Dienstag, 24. März 2015

Staatliche Förderung für Scrum-Zertifizierungen

Was man alles so lernt. Agile Zertifizierungen jeglicher Art (Scrum Alliance, Scrum.Org, ISTQB, ISQI, PMI) muss man nicht komplett selber bezahlen - der Staat übernimmt die Hälfte der Kosten. Einzige Vorausetzung ist, dass man in einem Unternehmen angestellt sein muss (ggf. ist das das dann eben die eigene GmbH & Co KG). Wenn das gegeben ist, greift die Förderungswürdigkeit durch den Europäischen Sozialfonds (ESF), die dann je nach Bundesland anders umgesetzt wird. Hier in NRW bekommt man so genannte Bildungsschecks ausgestellt, die der Zertifizierungsanbieter bei der jeweiligen "Bewilligungsbehörde" einreichen kann.
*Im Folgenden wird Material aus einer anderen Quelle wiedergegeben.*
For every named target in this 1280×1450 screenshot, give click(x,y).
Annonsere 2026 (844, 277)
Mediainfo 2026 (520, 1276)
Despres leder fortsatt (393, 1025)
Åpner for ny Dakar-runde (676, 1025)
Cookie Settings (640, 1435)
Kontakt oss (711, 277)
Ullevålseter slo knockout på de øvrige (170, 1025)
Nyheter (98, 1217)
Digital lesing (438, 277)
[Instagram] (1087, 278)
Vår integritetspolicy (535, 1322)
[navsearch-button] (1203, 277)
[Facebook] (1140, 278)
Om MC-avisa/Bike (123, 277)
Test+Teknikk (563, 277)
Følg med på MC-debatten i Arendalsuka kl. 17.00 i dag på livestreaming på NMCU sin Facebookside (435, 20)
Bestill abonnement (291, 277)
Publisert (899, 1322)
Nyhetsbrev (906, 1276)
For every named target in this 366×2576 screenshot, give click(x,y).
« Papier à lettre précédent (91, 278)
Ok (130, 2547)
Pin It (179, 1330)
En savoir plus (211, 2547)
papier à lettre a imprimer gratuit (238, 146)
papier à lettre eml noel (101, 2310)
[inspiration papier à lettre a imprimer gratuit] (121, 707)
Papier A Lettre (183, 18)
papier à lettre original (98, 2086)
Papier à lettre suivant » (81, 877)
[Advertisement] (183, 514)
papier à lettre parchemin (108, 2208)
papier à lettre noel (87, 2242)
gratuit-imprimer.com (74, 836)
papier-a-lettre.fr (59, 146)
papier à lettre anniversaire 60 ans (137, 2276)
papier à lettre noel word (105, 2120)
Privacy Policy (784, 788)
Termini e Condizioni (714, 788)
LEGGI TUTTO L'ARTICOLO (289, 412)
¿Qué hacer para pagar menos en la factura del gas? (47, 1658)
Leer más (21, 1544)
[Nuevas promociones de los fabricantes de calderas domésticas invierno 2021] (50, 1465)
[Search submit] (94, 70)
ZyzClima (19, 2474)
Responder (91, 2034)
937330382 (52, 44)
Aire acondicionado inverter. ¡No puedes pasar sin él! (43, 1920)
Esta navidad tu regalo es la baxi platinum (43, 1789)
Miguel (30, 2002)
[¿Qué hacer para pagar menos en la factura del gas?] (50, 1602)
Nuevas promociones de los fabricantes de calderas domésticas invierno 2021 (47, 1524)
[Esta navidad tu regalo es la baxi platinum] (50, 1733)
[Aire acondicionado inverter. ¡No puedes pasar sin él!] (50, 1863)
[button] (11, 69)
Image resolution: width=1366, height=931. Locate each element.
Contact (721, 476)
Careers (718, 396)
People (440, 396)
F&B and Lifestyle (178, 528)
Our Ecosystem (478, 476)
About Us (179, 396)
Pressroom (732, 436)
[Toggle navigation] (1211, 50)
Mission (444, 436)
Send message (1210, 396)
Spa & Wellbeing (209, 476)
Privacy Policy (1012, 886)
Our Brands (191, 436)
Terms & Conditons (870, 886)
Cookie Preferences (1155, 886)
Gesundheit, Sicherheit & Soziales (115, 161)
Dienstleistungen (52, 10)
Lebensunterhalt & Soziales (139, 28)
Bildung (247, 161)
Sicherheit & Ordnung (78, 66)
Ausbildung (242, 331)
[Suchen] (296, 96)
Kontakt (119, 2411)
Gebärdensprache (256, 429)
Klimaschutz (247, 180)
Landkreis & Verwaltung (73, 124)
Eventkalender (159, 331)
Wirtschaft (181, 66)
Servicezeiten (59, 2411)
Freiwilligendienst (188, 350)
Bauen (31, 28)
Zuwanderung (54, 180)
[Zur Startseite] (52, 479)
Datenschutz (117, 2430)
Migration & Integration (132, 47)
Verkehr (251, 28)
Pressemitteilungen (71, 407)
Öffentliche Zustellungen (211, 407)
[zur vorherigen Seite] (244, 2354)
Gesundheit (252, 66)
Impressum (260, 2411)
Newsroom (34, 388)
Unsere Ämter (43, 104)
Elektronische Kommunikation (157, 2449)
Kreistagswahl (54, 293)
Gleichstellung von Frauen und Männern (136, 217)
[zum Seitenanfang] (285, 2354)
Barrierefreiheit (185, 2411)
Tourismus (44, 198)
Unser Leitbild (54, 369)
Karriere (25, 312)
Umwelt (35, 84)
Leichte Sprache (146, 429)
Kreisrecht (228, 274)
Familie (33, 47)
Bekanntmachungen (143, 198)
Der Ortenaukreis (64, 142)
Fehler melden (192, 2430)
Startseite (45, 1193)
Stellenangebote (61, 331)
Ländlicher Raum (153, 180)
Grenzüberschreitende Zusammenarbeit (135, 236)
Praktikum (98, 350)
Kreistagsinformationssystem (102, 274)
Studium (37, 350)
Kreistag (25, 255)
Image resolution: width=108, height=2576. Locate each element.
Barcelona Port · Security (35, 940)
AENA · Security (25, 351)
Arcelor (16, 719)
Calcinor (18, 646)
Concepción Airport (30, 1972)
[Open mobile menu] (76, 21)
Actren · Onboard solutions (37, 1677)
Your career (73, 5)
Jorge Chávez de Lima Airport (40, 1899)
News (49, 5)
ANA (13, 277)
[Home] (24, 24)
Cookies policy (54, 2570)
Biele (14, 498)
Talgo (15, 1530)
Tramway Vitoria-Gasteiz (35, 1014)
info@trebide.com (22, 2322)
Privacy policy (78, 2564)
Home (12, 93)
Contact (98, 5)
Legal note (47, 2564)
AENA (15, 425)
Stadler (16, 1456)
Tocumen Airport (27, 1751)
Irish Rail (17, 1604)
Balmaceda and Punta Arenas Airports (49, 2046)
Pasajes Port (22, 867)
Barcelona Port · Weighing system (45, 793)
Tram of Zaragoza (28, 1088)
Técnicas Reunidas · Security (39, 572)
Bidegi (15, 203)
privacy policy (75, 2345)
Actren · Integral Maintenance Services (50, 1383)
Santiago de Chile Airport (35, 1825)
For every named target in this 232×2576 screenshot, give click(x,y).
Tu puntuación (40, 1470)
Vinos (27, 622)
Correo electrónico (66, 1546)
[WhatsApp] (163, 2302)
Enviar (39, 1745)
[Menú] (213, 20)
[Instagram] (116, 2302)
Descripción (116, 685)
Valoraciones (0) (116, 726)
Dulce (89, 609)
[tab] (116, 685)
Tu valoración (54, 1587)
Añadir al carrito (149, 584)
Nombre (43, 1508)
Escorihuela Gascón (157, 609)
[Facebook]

Auf der einen Seite spart das natürlich viel Geld (bis zu 2000,- € pro Förderung!), auf der anderen Seite ist es furchtbar bürokratisch. Man muss eine Beratungsstelle finden, die erforderlichen Informationen zusammentragen, Unterlagen vorbereiten, an einem Beratungsgespräch teilnehmen und Formulare ausfüllen. Dazu ist es mit einem weitgehenden Daten-Striptease verbunden. Name, Geschlecht, Beschäftigungsverhältnis, Bildungshistorie, Migrationshintergrund und vieles mehr wird in irgendwelche Datenbanken aufgenommen und nach Brüssel geschickt, wo EU-Beamte mit kritischem Blick untersuchen, ob das Geld denn auch wirklich bei der angedachten Zielgruppe ankommt. Ob man das will muss jeder selbst wissen, umgehen kann man es nicht. Um es in der unnachahmlichen Prosa der deutschen Beamtensprache zu sagen:

Diese Angaben werden benötigt, weil das Land Nordrhein-Westfalen seinerseits für die Mittelvergabe aus dem Europäischen Sozialfonds nach Maßgabe der gemeinsamen Verordnung über die Struktur- und Investitionsfonds (EU) 1303/2013 vom 17.12.2013 bestimmten Berichtspflichten an die Europäische Kommission nachkommen muss. Erfüllt das Land Nordrhein-Westfalen diese Pflichten nicht oder nur ungenügend, drohen dem Land gemäß dieser Verordnung Rückforderungen von bereits zugewiesenen Mitteln.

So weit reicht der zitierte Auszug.